Senhor Luiz Inácio, não o chamo de Lula porque, desde que o Agildo Barata me apelidou de Quasimodo, tomei horror a alcunhas. (Um cearense tinhoso chamado Lira Neto escreveu uma biografia minha. Essa história está lá. A Rachel de Queiroz gostou do livro e presenteou-o ao Luiz Carlos Prestes, de quem se reaproximou.)
Voltando ao jantar, divertimo-nos muito. Os jornais falaram em 40 anos do "golpe militar", mas o Jango chamou a minha atenção para o fato de que em abril de 1964 ninguém usou essa expressão. Segundo ele, se a tivessem usado, os militares não conseguiriam acabar com a eleição presidencial de 1965.
O doutor Goulart mostrou-me um recorte do dia 5 de março. Leia-o:
"Até quando permanecerá de braços cruzados o Exército? Não podemos admitir que os seus chefes não tenham consciência dos perigos que nos ameaçam e do sangue que acabará fatalmente correndo em torrentes, se as Forças Armadas continuarem a confundir o que aí está com um regime legal".
Isso era o que dizia um grande jornal. Não lhe digo o nome porque seu proprietário está aqui e fizemos boa camaradagem.
Compare com o que eu dizia, em outubro de 1963:
"Tutelando policialmente o país, mais sofreremos o vexame, perante a nação, dos qualificativos rudes de gorilas, reacionários, golpistas e patetas".
A plutocracia nacional é astuta. Em 1964 ela participou da deposição de um presidente. Em 2004, da exorcização do "golpe". Agora, querem que os nossos soldados se metam na encrenca do narcotráfico. Como diz o major Leonidas Pires Gonçalves (general, para vocês): "quartel não tem algemas".
As vivandeiras de hoje querem o Exército em funções policiais das quais seus comandantes afastaram-no nos anos 80, sendo chamados de gorilas, reacionários, golpistas e patetas. Não ocorre às vivandeiras dar uma hora de seus dias ou um pedaço de suas rendas para moralizar as polícias. Também não lhes ocorre recusar convites para festas em que se formam filas na porta do banheiro. Foi o Darcy Ribeiro quem me explicou essas filas. Eu achava que era coisa da bebida.

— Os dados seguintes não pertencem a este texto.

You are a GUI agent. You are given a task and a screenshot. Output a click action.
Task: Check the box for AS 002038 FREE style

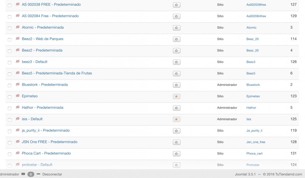coord(9,5)
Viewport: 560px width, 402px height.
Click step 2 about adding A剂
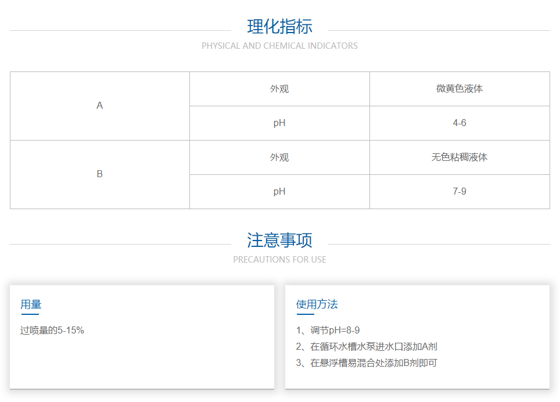(x=367, y=347)
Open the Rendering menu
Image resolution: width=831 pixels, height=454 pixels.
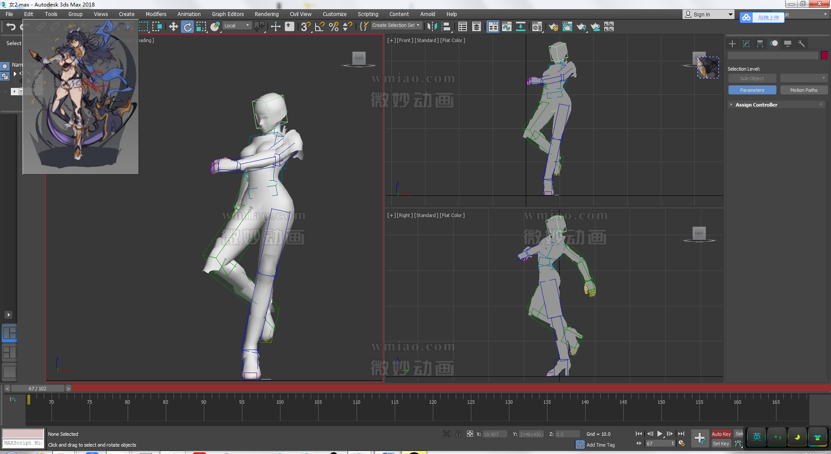coord(266,14)
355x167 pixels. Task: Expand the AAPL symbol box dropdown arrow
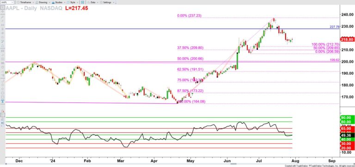[12, 2]
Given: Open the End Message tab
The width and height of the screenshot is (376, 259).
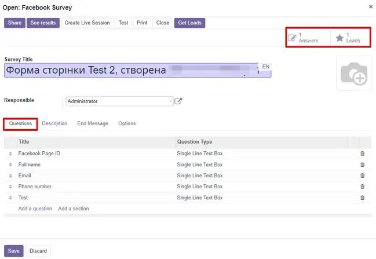Looking at the screenshot, I should 93,123.
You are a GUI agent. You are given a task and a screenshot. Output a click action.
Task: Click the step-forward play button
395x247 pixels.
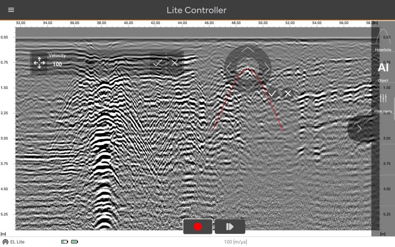point(230,227)
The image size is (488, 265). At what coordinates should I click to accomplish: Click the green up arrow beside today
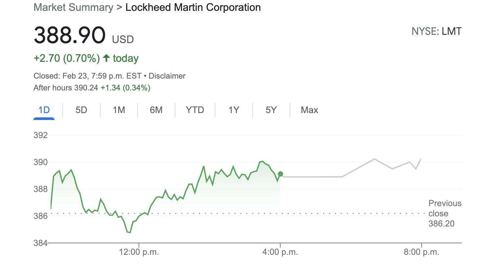[x=106, y=58]
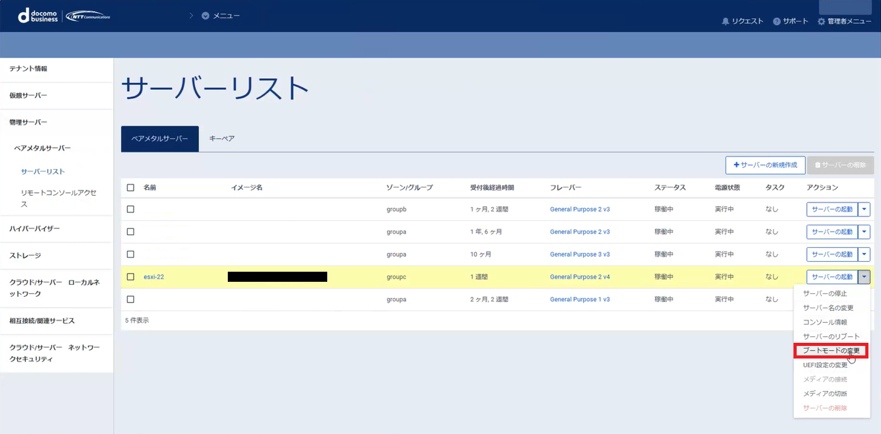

Querem ficar de braços cruzados, mas pedem que as Forcas Armadas virem meganha. Depois, como fizeram com o "golpe militar", vestem uma camiseta branca e saem por aí. Assombra-me que essa vivandagem prospere junto ao pedaço da esquerda de fancaria onde o senhor e parte do seu ministério surgiram e militaram.
Outro dia o Adonias Filho pediu-me que conversasse com Marco Antonio Rufino da Cruz, um carioca de 34 anos, funcionário da Biblioteca Nacional, diretor de sua Associação de Servidores. Ele desapareceu na vizinhança do Morro do Fubá, em novembro de 1994, durante o breve período em que o Exército foi usado em missões policiais nas favelas do Rio. O rapaz contou-me o que lhe aconteceu. Infelizmente, devo manter sigilo. Digo-lhe o que se sabe aí: Rufino foi preso pela Polícia do Exército, foi levado à carceragem da Polinter. E sumiu. Rufino é negro. Por que meter a Polícia do Exército numa história dessas? Não foi a PE quem sumiu com Rufino, mas foi ao comandante da operação militar que se pediu a reconstituição do seu roteiro carcerário. O que tem um general do Exército brasileiro a ver com isso?
Militarizar fracassos serve apenas para expandir malogros. Toda vez que se pergunta: "Até quando permanecerá de braços cruzados o Exército?", pode estar certo: algo de ruim vai acontecer ao Exército e ao poder civil, nesta ordem, para que alguém continue de braços cruzados.